31 January 2022

Doctor Who at Christmas: The Wintertime Paradox

Originally published: 2020
Acquired: December 2021
Read: January 2022

Doctor Who: The Wintertime Paradox
by Dave Rudden
 
As I did last year with Rudden's Twelve Angels Weeping, I started reading this book on Christmas, and read a story every day until I finished. It was a fun way to do it. Rudden has a strong, unique voice as a Doctor Who short fiction writer, and does a good job of capturing the series's tone while not feeling beholden to how things would be on screen; he also does a good job of tying each story into Christmas without making it feel repetitive.

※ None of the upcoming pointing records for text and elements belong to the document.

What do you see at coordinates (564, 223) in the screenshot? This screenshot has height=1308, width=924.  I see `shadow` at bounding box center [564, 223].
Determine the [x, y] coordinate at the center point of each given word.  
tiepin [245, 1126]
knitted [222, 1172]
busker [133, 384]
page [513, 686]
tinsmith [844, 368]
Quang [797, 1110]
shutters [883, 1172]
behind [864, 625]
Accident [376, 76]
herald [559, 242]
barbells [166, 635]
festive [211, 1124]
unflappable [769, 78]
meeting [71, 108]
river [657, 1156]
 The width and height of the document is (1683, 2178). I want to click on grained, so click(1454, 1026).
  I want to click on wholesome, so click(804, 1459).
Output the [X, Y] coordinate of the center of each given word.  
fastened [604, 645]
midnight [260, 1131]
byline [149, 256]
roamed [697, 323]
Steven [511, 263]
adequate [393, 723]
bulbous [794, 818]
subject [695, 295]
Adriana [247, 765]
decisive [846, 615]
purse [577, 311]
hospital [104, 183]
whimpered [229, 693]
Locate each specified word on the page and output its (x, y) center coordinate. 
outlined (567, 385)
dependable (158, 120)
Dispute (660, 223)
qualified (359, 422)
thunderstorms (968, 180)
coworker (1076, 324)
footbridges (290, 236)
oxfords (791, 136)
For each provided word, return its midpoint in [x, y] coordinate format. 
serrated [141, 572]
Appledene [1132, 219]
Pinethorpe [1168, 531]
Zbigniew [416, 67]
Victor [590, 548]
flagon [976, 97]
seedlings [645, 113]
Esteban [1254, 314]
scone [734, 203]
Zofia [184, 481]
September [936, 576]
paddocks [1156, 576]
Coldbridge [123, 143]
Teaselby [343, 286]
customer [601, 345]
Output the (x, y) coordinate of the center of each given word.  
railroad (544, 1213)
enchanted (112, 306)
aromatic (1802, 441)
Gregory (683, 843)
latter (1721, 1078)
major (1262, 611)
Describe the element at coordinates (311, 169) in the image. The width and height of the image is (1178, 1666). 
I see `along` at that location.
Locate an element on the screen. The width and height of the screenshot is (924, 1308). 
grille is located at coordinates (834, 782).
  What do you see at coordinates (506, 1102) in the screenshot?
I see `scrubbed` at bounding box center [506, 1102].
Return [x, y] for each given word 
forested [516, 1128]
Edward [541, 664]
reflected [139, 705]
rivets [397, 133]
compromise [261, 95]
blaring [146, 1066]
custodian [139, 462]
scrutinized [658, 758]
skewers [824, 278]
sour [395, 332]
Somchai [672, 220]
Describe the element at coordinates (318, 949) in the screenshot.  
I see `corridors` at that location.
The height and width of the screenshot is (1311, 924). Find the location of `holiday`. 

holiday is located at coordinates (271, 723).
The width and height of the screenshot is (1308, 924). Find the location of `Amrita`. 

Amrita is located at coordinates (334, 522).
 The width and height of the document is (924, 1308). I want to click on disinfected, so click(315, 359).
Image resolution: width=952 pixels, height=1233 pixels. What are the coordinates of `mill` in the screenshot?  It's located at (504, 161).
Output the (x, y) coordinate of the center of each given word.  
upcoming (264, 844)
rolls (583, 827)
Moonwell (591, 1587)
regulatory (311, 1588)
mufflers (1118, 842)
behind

Highlights for me included "Father of the Daleks," chronicling a series of Christmastime meetings between the eleventh Doctor... and Davros!? Good Christmas fun, but also a dark peek into the psyches of the Daleks and their creator. "For the Girl Who Has Everything" was a story of Osgood's first week at UNIT, before Kate Stewart was in charge and before Osgood was chief scientific advisor; she has to rely on her wits to defeat a Sontaran plot. Rudden perfectly captures Osgood's personality and voice. "Visiting Hours" does a great job of filling in the Rory/River father/daughter relationship that Steven Moffat kind of neglected; Rory comes to visit River at Christmas in Stormcage, only for them to have to fight their way through the facility unexpectedly. Genuinely touching stuff about parenting and family. "A Perfect Christmas" was a charming story about Madame Vastra trying to give her ersatz family a perfect holiday at all costs, and "A Day to Yourselves" was a great story about an immediate post–Time War ninth Doctor trying to find consolation by saving planets, only no one will let him do it.

The book only really had two misfires for me, "He's Behind You," which felt like it didn't lean into its panto premise enough, and "We Will Feed You to the Trees," which while well told, didn't seem entirely convincing in the way it explained everything. But really, Rudden has an excellent grasp of tone, theme, and character, and I must seek out his original fiction, but I also hope he keeps writing Doctor Who because he has a markedly interesting voice that goes beyond your average Justin Richardsesque fellow.

It was Christmas 2011 where I first made a point of reading a Doctor Who Christmas-themed book at Christmas; now ten years later, and I have finally exhausted them all! Doctor Who and Christmas go so well together, so I am disappointed to have to put this tradition to an end. Maybe next Christmas I will do some kind of roundup or ranking.

I read a Doctor Who Christmas book every year. Next up in sequence: nothing!!!???